I was hospitalised with severe preeclampsia from week 29 and gave birth via c-section at week 33. The hospitalisation was great but the birth was a pretty horrible experience - because of the medical danger I was pumped full of magnesium and had a catheter, and through the c section there was an anaesthetist trying to get an artery line in my wrist just in case anything went wrong. My baby was whisked away from me the minute he was born by the NICU team (I heard just the tiniest cry which at least was a relief!). What they didn't explain was that I would be stuck in my bed with the magnesium and catheter for a day and a half and it would make me so sick that I couldn't even think of seeing my baby. I was so, so sick and confused: I knew that I had given birth but I couldn't even understand how nobody was helping me to see my baby. I also looked a total mess with a full arm of bruises from the arterial line. At the end of the second day I just lied to them about how I felt and made them take me to the NICU.

All was great eventually (both of us v healthy), but I felt that I was extra traumatised by simply not having had the realistic expectations discussed with me beforehand. Literally every image of childbirth was a "good" full-term birth, with skin-to-skin and breastfeeding afterwards. My prenatal teacher told all of us to do all we could to avoid (God forbid!) a premature birth. It took me a long time to accept that this was my pregnancy and birth story, as I felt like I missed out on nearly everything that was "normal" - I didn't even really have a visible bump, I didn't;t get to feel contractions or to hold my newborn.
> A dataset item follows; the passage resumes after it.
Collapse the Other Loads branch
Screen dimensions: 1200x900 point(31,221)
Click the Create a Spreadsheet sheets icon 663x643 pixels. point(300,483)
I think that if we (meaning prenatal classes, medical staff etc) were more open about the full range of experiences, it would be really helpful to those of us who are totally off the "normal" scale of birth experiences.

luxxlisbon · 22/11/2022 07:28

@gogohmm Mine wasn’t agonisingly painful, it was fine, had worse toothache. Nor was it dangerous - it's a natural process for the majority.

Thats amazing for you but I can tell you that absolutely isn’t the case for anyone I know. Not one single person said it wasn’t that painful and as actually “fine” so I don’t understand your statement that it’s a natural process for the majority as a follow on. It might be a natural process, I mean so is having a heart attack, but it actually isn’t fine and not painful for the majority of women. A majority of women (60% in the UK) use some form of aesthetic for pain relief and I would imagine more so with at least gas and air.

Ringmaster27 · 22/11/2022 07:31

I think from hearing so many horror stories from friends and family, I psyched myself up for it to be the most horrific thing any human could ever endure. Don’t get me wrong, it’s agonisingly painful, but it wasn’t what I was expecting.
The whole experience outside of the physiology of the birth itself was horrendous first time around - the hospital environment, the way I was treated and not listened to by my care providers and the blatant violation of my bodily autonomy during what was actually a textbook, straightforward birth is what made it horrific.
Second and third babies, I decided that I coped with the pain last time, so I could do it again, but would be doing it on my terms. So chose home births, and dug my heels in deep that everything (barring dire medical emergency) would be happening entirely on my terms. The experiences of my hospital and home births couldn’t be further apart - my home births made me realise that when birth is straightforward and uncomplicated, it can be quite a chilled, calm experience regardless of the inevitable physical pain.